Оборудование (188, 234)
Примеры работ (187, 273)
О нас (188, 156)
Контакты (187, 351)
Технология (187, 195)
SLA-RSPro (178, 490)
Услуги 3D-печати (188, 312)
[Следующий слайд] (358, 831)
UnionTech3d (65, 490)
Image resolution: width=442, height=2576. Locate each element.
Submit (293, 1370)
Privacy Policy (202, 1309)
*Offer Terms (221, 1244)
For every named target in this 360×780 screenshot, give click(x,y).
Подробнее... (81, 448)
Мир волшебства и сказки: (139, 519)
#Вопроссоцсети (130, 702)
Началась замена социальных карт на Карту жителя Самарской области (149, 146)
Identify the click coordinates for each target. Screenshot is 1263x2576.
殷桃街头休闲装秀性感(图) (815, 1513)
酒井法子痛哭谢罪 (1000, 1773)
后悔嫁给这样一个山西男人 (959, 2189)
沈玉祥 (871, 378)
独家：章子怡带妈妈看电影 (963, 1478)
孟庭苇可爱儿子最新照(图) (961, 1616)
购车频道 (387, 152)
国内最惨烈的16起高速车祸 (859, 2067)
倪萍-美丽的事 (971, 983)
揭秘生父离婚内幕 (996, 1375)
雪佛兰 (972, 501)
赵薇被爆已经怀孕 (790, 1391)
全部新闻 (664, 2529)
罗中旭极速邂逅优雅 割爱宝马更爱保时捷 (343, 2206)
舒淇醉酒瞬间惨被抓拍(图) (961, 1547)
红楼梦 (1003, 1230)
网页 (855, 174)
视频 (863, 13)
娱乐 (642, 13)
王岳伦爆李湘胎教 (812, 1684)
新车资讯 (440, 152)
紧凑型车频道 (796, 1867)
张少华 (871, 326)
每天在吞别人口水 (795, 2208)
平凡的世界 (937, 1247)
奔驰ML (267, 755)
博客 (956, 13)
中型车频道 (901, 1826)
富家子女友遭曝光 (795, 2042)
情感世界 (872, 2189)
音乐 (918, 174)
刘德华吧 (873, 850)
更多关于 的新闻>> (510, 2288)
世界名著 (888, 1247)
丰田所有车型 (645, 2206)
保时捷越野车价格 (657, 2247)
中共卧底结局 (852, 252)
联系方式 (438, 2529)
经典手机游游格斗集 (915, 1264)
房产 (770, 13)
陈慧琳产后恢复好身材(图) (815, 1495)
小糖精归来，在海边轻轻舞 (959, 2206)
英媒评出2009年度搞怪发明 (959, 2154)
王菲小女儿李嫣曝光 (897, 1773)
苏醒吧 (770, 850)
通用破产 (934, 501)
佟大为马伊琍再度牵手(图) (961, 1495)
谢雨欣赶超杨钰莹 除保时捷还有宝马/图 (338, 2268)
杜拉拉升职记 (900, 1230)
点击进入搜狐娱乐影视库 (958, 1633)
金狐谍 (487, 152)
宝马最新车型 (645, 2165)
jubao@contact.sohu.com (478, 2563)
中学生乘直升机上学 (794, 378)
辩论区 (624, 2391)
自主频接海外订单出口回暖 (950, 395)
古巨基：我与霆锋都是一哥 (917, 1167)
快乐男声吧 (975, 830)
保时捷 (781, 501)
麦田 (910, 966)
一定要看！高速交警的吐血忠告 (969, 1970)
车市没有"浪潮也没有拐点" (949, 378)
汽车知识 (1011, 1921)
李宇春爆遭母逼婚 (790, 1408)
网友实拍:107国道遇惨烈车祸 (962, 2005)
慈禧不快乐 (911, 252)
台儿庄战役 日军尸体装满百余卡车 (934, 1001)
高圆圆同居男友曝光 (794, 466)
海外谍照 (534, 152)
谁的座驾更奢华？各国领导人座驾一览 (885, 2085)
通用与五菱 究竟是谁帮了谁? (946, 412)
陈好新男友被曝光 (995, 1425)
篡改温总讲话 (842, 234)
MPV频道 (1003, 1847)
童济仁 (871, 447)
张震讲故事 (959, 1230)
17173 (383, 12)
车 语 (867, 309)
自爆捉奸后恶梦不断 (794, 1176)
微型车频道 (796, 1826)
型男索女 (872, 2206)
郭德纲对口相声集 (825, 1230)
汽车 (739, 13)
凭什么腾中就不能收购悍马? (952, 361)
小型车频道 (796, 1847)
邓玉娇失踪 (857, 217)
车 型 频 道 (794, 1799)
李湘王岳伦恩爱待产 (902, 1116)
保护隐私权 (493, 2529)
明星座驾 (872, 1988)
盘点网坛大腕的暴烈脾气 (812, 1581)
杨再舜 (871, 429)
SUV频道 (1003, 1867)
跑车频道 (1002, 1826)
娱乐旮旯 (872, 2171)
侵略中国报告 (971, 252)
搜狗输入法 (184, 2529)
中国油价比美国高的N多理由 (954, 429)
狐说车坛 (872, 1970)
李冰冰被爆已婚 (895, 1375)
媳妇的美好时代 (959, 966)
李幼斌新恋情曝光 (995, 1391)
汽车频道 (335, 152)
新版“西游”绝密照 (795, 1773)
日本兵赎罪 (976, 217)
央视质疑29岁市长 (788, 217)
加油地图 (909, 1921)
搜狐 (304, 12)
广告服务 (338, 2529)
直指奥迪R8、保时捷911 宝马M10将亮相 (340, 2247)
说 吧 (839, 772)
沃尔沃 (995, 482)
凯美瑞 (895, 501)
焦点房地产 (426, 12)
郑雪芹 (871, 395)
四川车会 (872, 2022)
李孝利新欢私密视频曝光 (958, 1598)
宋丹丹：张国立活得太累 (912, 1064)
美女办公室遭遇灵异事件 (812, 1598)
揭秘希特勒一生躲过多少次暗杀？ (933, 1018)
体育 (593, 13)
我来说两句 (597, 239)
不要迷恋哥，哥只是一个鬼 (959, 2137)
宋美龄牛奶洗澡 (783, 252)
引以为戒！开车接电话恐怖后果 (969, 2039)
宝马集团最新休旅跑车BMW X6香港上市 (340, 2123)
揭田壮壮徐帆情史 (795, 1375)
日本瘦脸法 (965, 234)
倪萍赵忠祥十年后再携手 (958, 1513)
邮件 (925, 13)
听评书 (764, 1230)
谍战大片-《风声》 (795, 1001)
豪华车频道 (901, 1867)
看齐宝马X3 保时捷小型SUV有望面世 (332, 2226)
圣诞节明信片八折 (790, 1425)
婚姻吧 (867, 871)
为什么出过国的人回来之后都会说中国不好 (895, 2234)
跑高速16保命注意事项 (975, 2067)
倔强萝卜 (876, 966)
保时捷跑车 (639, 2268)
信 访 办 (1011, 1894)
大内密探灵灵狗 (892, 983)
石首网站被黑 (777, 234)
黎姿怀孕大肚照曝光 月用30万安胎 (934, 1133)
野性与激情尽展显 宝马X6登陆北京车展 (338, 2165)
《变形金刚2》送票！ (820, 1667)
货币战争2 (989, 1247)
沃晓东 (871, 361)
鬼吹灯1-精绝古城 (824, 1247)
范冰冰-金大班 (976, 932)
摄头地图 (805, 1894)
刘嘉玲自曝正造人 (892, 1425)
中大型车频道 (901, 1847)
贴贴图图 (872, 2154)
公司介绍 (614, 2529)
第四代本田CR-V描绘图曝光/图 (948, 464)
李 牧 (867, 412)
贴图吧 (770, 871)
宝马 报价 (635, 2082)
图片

********************

What this exercise asks for is an exact copy of all the records.

Оборудование (188, 234)
Примеры работ (187, 273)
О нас (188, 156)
Контакты (187, 351)
Технология (187, 195)
SLA-RSPro (178, 490)
Услуги 3D-печати (188, 312)
[Следующий слайд] (358, 831)
UnionTech3d (65, 490)
Image resolution: width=442, height=2576. Locate each element.
Submit (293, 1370)
Privacy Policy (202, 1309)
*Offer Terms (221, 1244)
For every named target in this 360×780 screenshot, give click(x,y).
Подробнее... (81, 448)
Мир волшебства и сказки: (139, 519)
#Вопроссоцсети (130, 702)
Началась замена социальных карт на Карту жителя Самарской области (149, 146)
Identify the click coordinates for each target. Screenshot is 1263x2576.
殷桃街头休闲装秀性感(图) (815, 1513)
酒井法子痛哭谢罪 (1000, 1773)
后悔嫁给这样一个山西男人 (959, 2189)
沈玉祥 (871, 378)
独家：章子怡带妈妈看电影 (963, 1478)
孟庭苇可爱儿子最新照(图) (961, 1616)
购车频道 (387, 152)
国内最惨烈的16起高速车祸 (859, 2067)
倪萍-美丽的事 (971, 983)
揭秘生父离婚内幕 (996, 1375)
雪佛兰 (972, 501)
赵薇被爆已经怀孕 (790, 1391)
全部新闻 (664, 2529)
罗中旭极速邂逅优雅 割爱宝马更爱保时捷 (343, 2206)
舒淇醉酒瞬间惨被抓拍(图) (961, 1547)
红楼梦 (1003, 1230)
网页 (855, 174)
视频 (863, 13)
娱乐 (642, 13)
王岳伦爆李湘胎教 (812, 1684)
新车资讯 (440, 152)
紧凑型车频道 (796, 1867)
张少华 (871, 326)
每天在吞别人口水 (795, 2208)
平凡的世界 (937, 1247)
奔驰ML (267, 755)
博客 (956, 13)
中型车频道 (901, 1826)
富家子女友遭曝光 (795, 2042)
情感世界 (872, 2189)
音乐 (918, 174)
刘德华吧 (873, 850)
更多关于 的新闻>> (510, 2288)
世界名著 (888, 1247)
丰田所有车型 (645, 2206)
保时捷越野车价格 (657, 2247)
中共卧底结局 (852, 252)
联系方式 (438, 2529)
经典手机游游格斗集 (915, 1264)
房产 (770, 13)
陈慧琳产后恢复好身材(图) (815, 1495)
小糖精归来，在海边轻轻舞 (959, 2206)
英媒评出2009年度搞怪发明 (959, 2154)
王菲小女儿李嫣曝光 (897, 1773)
苏醒吧 (770, 850)
通用破产 (934, 501)
佟大为马伊琍再度牵手(图) (961, 1495)
谢雨欣赶超杨钰莹 除保时捷还有宝马/图 (338, 2268)
杜拉拉升职记 (900, 1230)
点击进入搜狐娱乐影视库 (958, 1633)
金狐谍 (487, 152)
宝马最新车型 (645, 2165)
jubao@contact.sohu.com (478, 2563)
中学生乘直升机上学 (794, 378)
辩论区 (624, 2391)
自主频接海外订单出口回暖 (950, 395)
古巨基：我与霆锋都是一哥 (917, 1167)
快乐男声吧 (975, 830)
保时捷 (781, 501)
麦田 (910, 966)
一定要看！高速交警的吐血忠告 (969, 1970)
车市没有"浪潮也没有拐点" (949, 378)
汽车知识 (1011, 1921)
李宇春爆遭母逼婚 (790, 1408)
网友实拍:107国道遇惨烈车祸 (962, 2005)
慈禧不快乐 (911, 252)
台儿庄战役 日军尸体装满百余卡车 (934, 1001)
高圆圆同居男友曝光 (794, 466)
海外谍照 (534, 152)
谁的座驾更奢华？各国领导人座驾一览 (885, 2085)
通用与五菱 究竟是谁帮了谁? (946, 412)
陈好新男友被曝光 (995, 1425)
篡改温总讲话 (842, 234)
MPV频道 (1003, 1847)
童济仁 (871, 447)
张震讲故事 (959, 1230)
17173 (383, 12)
车 语 (867, 309)
自爆捉奸后恶梦不断 (794, 1176)
微型车频道 (796, 1826)
型男索女 (872, 2206)
郭德纲对口相声集 (825, 1230)
汽车 (739, 13)
凭什么腾中就不能收购悍马? (952, 361)
小型车频道 (796, 1847)
邓玉娇失踪 (857, 217)
车 型 频 道 (794, 1799)
李湘王岳伦恩爱待产 (902, 1116)
保护隐私权 (493, 2529)
明星座驾 (872, 1988)
盘点网坛大腕的暴烈脾气 (812, 1581)
杨再舜 (871, 429)
SUV频道 (1003, 1867)
跑车频道 (1002, 1826)
娱乐旮旯 (872, 2171)
侵略中国报告 (971, 252)
搜狗输入法 (184, 2529)
中国油价比美国高的N多理由 (954, 429)
狐说车坛 (872, 1970)
李冰冰被爆已婚 (895, 1375)
媳妇的美好时代 (959, 966)
李幼斌新恋情曝光 (995, 1391)
汽车频道 (335, 152)
新版“西游”绝密照 (795, 1773)
日本兵赎罪 (976, 217)
央视质疑29岁市长 (788, 217)
加油地图 (909, 1921)
搜狐 (304, 12)
广告服务 (338, 2529)
直指奥迪R8、保时捷911 宝马M10将亮相 (340, 2247)
说 吧 (839, 772)
沃尔沃 (995, 482)
凯美瑞 (895, 501)
焦点房地产 (426, 12)
郑雪芹 (871, 395)
四川车会 (872, 2022)
李孝利新欢私密视频曝光 (958, 1598)
宋丹丹：张国立活得太累 (912, 1064)
美女办公室遭遇灵异事件 (812, 1598)
揭秘希特勒一生躲过多少次暗杀？ (933, 1018)
体育 (593, 13)
我来说两句 (597, 239)
不要迷恋哥，哥只是一个鬼 (959, 2137)
宋美龄牛奶洗澡 (783, 252)
引以为戒！开车接电话恐怖后果 (969, 2039)
宝马集团最新休旅跑车BMW X6香港上市 (340, 2123)
揭田壮壮徐帆情史 (795, 1375)
日本瘦脸法 (965, 234)
倪萍赵忠祥十年后再携手 (958, 1513)
邮件 (925, 13)
听评书 (764, 1230)
谍战大片-《风声》 (795, 1001)
豪华车频道 (901, 1867)
看齐宝马X3 保时捷小型SUV有望面世 (332, 2226)
圣诞节明信片八折 (790, 1425)
婚姻吧 (867, 871)
为什么出过国的人回来之后都会说中国不好 (895, 2234)
跑高速16保命注意事项 (975, 2067)
倔强萝卜 (876, 966)
保时捷跑车 (639, 2268)
信 访 办 (1011, 1894)
大内密探灵灵狗 (892, 983)
石首网站被黑 (777, 234)
黎姿怀孕大肚照曝光 月用30万安胎 (934, 1133)
野性与激情尽展显 宝马X6登陆北京车展 (338, 2165)
《变形金刚2》送票！ (820, 1667)
货币战争2 (989, 1247)
沃晓东 (871, 361)
鬼吹灯1-精绝古城 (824, 1247)
范冰冰-金大班 (976, 932)
摄头地图 (805, 1894)
刘嘉玲自曝正造人 (892, 1425)
中大型车频道 (901, 1847)
贴贴图图 (872, 2154)
公司介绍 (614, 2529)
第四代本田CR-V描绘图曝光/图 (948, 464)
李 牧 (867, 412)
贴图吧 (770, 871)
宝马 报价 (635, 2082)
图片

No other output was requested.